DeoxidizerIt is widely used in food packaging to extend the shelf life of food and maintain its quality by removing oxygen from the packaging. However, temperature and humidity are important factors affecting the effectiveness of deoxidizers. Below, the author will provide a detailed explanation of the impact of temperature and humidity on the performance of deoxidizers, analyze the reasons, and propose corresponding solutions to ensure that deoxidizers can function effectively under different environmental conditions.
The influence of temperature on the effect of deoxidizers
Temperature is a key factor affecting the performance of deoxidizers. The working principle of deoxidizers mainly involves removing oxygen from the packaging through chemical reactions or physical adsorption. The rates of these reactions and adsorption processes are affected by temperature changes.
Under high-temperature conditions, the chemical reaction rate of deoxidizers usually accelerates. For instance, iron-based deoxidizers absorb oxygen through the oxidation reaction of iron powder. High temperatures will accelerate this oxidation reaction, causing the deoxidizer to be consumed rapidly within a short period of time. If the temperature is too high during storage or transportation, the service life of the deoxidizer may be shortened, as its active reactants are exhausted prematurely, resulting in oxygen not being effectively absorbed during the remaining packaging cycle.
On the other hand, a low-temperature environment will slow down the reaction rate and adsorption capacity of deoxidizers. The lower the temperature, the slower the rate of chemical reactions, which will reduce the efficiency of the deoxidizer in removing oxygen, especially in the initial stage of packaging. In this case, food may be exposed to oxygen for a longer time, increasing the risk of oxidation and deterioration.
The influence of humidity on the effect of deoxidizers
Humidity is also an important factor affecting the effectiveness of deoxidizers. The humidity level inside the packaging will affect the physical adsorption capacity and chemical reaction process of the deoxidizer.
Excessive humidity can cause deoxidizers to deliquesce, clump or become ineffective. For instance, iron-based deoxidizers will absorb moisture in high-humidity environments, forming iron oxide hydrates, which reduces their direct contact area with oxygen and thereby lowers their deoxidation capacity. In addition, some deoxidizer components, such as sulfites, are prone to decomposition by water under high humidity conditions, which affects their deoxygenation effect.
However, moderate humidity is necessary for some deoxidizers, such as peroxide deoxidizers. They need a certain amount of moisture to undergo oxygen reactions. If the humidity is too low, these reactions may not proceed effectively, thus preventing oxygen from being fully absorbed. Therefore, during the use of deoxidizers, it is necessary to strictly control the environmental humidity to ensure their effectiveness.
Problems and solutions in practical applications
In practical applications, to ensure that deoxidizers work effectively under various temperature and humidity conditions, a series of measures need to be taken.
Firstly, in high-temperature environments, the temperature during storage and transportation should be reduced as much as possible to prevent the deoxidizer from failing prematurely. For areas with high storage temperatures, insulation materials or refrigeration equipment can be used to control the temperature and ensure that the deoxidizer operates within an appropriate temperature range.
Secondly, in a high-humidity environment, moisture-proof measures should be taken to prevent the deoxidizer from getting damp and becoming ineffective.

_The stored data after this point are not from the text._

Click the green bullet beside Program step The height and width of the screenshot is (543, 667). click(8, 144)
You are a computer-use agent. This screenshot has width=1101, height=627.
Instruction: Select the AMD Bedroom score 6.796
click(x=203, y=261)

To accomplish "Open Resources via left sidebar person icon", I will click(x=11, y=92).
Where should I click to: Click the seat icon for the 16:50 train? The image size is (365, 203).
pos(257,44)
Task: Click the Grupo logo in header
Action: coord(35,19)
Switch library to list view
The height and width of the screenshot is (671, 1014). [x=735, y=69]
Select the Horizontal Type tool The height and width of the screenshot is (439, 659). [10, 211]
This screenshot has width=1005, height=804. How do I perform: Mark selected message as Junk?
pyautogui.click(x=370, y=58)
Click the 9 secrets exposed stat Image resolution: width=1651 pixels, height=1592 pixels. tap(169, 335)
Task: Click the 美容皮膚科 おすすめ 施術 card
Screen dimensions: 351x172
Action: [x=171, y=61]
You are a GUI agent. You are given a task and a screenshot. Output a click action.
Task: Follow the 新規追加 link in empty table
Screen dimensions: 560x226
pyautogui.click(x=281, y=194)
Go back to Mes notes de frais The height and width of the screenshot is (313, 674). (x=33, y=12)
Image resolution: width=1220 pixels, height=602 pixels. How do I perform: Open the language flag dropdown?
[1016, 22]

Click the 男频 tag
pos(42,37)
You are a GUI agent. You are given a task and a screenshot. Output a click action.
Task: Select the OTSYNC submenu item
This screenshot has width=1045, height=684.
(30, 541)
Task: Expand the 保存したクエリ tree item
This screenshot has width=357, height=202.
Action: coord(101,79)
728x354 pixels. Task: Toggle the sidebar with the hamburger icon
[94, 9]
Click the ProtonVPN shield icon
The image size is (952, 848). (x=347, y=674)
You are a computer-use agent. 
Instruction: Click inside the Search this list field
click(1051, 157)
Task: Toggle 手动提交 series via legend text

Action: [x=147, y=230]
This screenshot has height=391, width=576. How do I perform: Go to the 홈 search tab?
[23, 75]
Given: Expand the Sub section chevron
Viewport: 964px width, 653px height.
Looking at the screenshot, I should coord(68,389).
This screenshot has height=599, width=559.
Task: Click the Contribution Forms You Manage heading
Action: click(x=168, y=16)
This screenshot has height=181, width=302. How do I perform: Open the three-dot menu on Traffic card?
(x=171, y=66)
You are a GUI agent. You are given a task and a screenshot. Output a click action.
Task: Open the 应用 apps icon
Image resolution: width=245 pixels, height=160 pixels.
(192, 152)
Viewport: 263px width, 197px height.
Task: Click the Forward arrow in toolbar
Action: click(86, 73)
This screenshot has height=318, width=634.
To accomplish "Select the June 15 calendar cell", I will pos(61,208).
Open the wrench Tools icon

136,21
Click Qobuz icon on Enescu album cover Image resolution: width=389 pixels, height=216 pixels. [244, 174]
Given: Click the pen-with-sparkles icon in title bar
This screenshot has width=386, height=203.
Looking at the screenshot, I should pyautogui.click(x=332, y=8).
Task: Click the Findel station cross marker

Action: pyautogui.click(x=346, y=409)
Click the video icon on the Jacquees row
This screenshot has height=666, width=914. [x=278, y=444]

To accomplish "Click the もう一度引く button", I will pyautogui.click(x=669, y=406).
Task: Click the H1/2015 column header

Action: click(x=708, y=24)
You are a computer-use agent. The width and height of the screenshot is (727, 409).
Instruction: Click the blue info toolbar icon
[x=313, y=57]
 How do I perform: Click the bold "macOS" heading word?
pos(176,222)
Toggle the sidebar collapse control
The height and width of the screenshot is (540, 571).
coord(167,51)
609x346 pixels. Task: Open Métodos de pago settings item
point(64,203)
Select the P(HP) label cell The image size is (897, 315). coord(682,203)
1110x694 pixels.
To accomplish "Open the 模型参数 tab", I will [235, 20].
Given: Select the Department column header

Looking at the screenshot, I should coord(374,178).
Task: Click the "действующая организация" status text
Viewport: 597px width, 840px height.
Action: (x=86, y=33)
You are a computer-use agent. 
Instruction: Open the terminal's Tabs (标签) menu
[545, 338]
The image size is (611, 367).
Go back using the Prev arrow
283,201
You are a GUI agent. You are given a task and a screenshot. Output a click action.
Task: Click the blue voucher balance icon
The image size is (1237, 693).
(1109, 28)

For instance, desiccants can be placed inside the package and used in combination with deoxidizers to ensure the control of humidity. In addition, using high-barrier packaging materials with moisture-proof functions, such as aluminum foil bags or coated paper bags, can effectively isolate external moisture and protect the activity of deoxidizers.
Thirdly, for low-temperature environments, the reactivity of the deoxidizer should be taken into account, and products that still have efficient deoxidation capabilities at low temperatures should be selected. For instance, some compound deoxidizers have a wider range of temperature adaptability and are suitable for use under low-temperature conditions. In addition, the reaction rate at low temperatures can be enhanced by increasing the dosage of deoxidizers or using activators.
Finally, during the packaging design and production process, reasonable selection of deoxidizers and environmental control should be carried out based on the actual environmental requirements and circulation conditions of the product. For instance, for food that is to be frozen for a long time, deoxidizers with strong low-temperature adaptability can be selected and used in combination with moisture-proof packaging materials. For the storage and transportation of food in high-temperature and humid areas, heat insulation and moisture-proof measures can be taken, and deoxidizers with wide adaptability can be selected.